Optimal alignment and heuristic solutions
BLOSUM matrices
When dealing with DNA sequences, the simple scoring schemes are usually very effective, since there
are only four possible nucleotides (A, T, C, G), and each substitution can be treated similarly. However,
in the case of amino acid sequences, the scoring method becomes more complex, since there are twenty
different amino acids, each with unique chemical properties; hence, substituting one amino acid for
another may have different effects depending on how similar their properties are.
To study protein sequences, scientists group related sequences into families and identify blocks, which
are regions where sequences are highly similar and well-aligned without gaps; these conserved blocks
help in understanding functional and structural similarities between proteins.
However, constructing a substitution matrix (a table showing how likely one amino acid is to be
replaced by another) is tricky because it is necessary to have an alignment to create the matrix, but the
alignment itself depends on a matrix, creating a circular problem.
To break this cycle, scientists start with a simple scoring system, assigning 1 when two amino acids
match, and 0 when they do not. Using this basic method, they identify blocks and then count how often
each amino acid pair appears together in the same column; these counts help build a more refined
substitution matrix, which can then improve future sequence alignments.
Let’s consider the following example.
The following steps must be followed:
identifying blocks. The six given sequences (on the rows) are aligned, and in particular it is
necessary to focus on columns (position in the block) where the amino acids (A, B, C in this case)

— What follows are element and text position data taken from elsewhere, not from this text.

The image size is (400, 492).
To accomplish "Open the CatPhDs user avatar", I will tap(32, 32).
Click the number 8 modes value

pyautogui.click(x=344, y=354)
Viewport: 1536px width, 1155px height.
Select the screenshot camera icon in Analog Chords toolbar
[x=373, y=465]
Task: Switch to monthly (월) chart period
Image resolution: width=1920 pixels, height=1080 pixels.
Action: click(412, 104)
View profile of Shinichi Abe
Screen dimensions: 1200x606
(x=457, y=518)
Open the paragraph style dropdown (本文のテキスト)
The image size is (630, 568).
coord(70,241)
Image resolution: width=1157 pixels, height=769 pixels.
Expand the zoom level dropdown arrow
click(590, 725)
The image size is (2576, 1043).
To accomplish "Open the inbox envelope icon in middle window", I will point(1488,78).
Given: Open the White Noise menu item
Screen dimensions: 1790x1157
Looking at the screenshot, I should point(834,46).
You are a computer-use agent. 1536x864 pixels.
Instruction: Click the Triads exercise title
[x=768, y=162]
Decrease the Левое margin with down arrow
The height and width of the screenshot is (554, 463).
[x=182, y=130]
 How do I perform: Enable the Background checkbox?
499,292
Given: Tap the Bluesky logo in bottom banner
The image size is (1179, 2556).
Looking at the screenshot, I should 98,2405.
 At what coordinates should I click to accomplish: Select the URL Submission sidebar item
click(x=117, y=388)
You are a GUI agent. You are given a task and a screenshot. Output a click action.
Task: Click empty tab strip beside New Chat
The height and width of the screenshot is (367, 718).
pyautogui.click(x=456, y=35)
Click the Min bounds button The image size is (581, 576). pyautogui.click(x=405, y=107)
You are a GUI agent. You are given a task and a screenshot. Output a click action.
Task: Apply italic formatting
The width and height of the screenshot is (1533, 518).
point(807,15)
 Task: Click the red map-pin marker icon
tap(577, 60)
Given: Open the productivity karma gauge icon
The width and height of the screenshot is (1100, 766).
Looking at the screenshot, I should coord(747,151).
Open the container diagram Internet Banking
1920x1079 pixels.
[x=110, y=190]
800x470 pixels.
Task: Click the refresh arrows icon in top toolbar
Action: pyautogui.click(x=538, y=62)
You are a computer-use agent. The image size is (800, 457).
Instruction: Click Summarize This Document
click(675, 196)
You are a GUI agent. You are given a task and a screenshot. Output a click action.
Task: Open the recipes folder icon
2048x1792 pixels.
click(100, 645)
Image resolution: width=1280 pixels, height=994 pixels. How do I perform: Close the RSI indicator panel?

appear together. These columns helps define blocks, which are regions of conserved sequences.
amino acid counting. The total number of amino acids observed in the block is 6 * 4 = 24, where
A appears 14 times (14/24), B appears 4 times (4/24), and C appears 6 times (6/24).
aligned pair counting. Given these four columns, each aligning six sequences, it is necessary to
count all possible pairs in each column. The number of possible pairs per columns is (6 2) =
15, so with four columns, the total number of aligned pairs is 4 * 15 = 60.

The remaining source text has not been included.